One other state is preparing a waiver submission to CMS. Arizona completed a state public comment period for a waiver amendment that proposes changes to coverage for all “able-bodied” Medicaid adults, not only those who newly gained coverage under the ACA’s expansion, including a work requirement as a condition of eligibility, a 5-year lifetime limit on benefits, monthly income and work verifications and eligibility renewals, and a one-year lock-out for those who knowingly fail to report a change in income or make a false statement about work compliance. Arizona previously sought similar changes, which were denied by the Obama Administration in September, 2016, but state law requires Arizona to request these components annually. Table 3 summarizes states’ pending waiver requests that have not been approved by CMS to date.

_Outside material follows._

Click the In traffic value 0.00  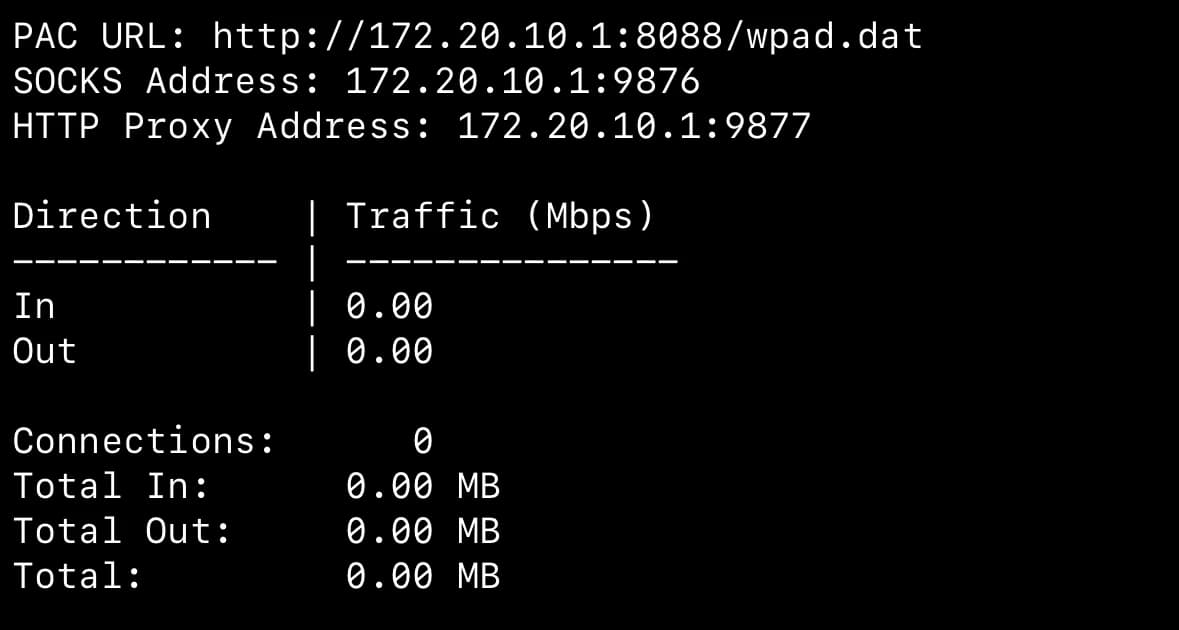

Certain requirements apply to all Section 1115 waivers, not just those that authorize Medicaid expansions. While not required by statute or regulation, CMS has a longstanding policy that waiver financing must be budget neutral for the federal government, meaning that federal costs under a waiver must not exceed what federal costs would have been for that state without the waiver. The ACA also established new rules about transparency and evaluations for all waivers. Recognizing that waivers can authorize changes that impact beneficiaries, providers, health plans, and other stakeholders in important ways, the waiver transparency rules require state and federal public comment periods before all new waiver applications and extensions of existing waivers are approved by CMS. Although the final regulations involving public notice do not require a state-level public comment period for amendments to existing/ongoing demonstrations, CMS has historically applied these regulations to amendments.1 However, recently, Indiana submitted an amendment to its pending extension application and Kentucky submitted an amendment to its pending waiver application without completing/holding a state-level public comment period before submission.2 3 In keeping with statutory requirement that Section 1115 waivers test new program approaches, the evaluation rules require states to have a publicly available, approved evaluation strategy and to submit an annual report to HHS that describes the changes occurring under the waiver and their impact on access, quality, and outcomes.OTHER WAIVER PARAMETERS

Looking Ahead

State interest in Medicaid waivers (for expansion and for traditional Medicaid populations as well) as a way to gain flexibility to adapt their programs continues under the Trump Administration. While no decisions on new or amended expansion waivers have been issued to date, the Administration’s March, 2017 letter to state governors signaled some potential policy changes beyond what has been approved in the past. In terms of the waiver approval process, the letter reaffirms support for HHS’s long-standing budget neutrality policy, acknowledges reasonable public input processes and transparency guidelines, offers an expedited process for waiver renewals, and suggests greater consistency in evaluating and incorporating waiver requests that already have been approved in another state. The future of federal legislation affecting the Medicaid expansion is unclear at this time, so Medicaid policy changes authorized through Section 1115 waivers could happen on a faster timeline than federal legislative changes to the program and thus will be a key area to watch.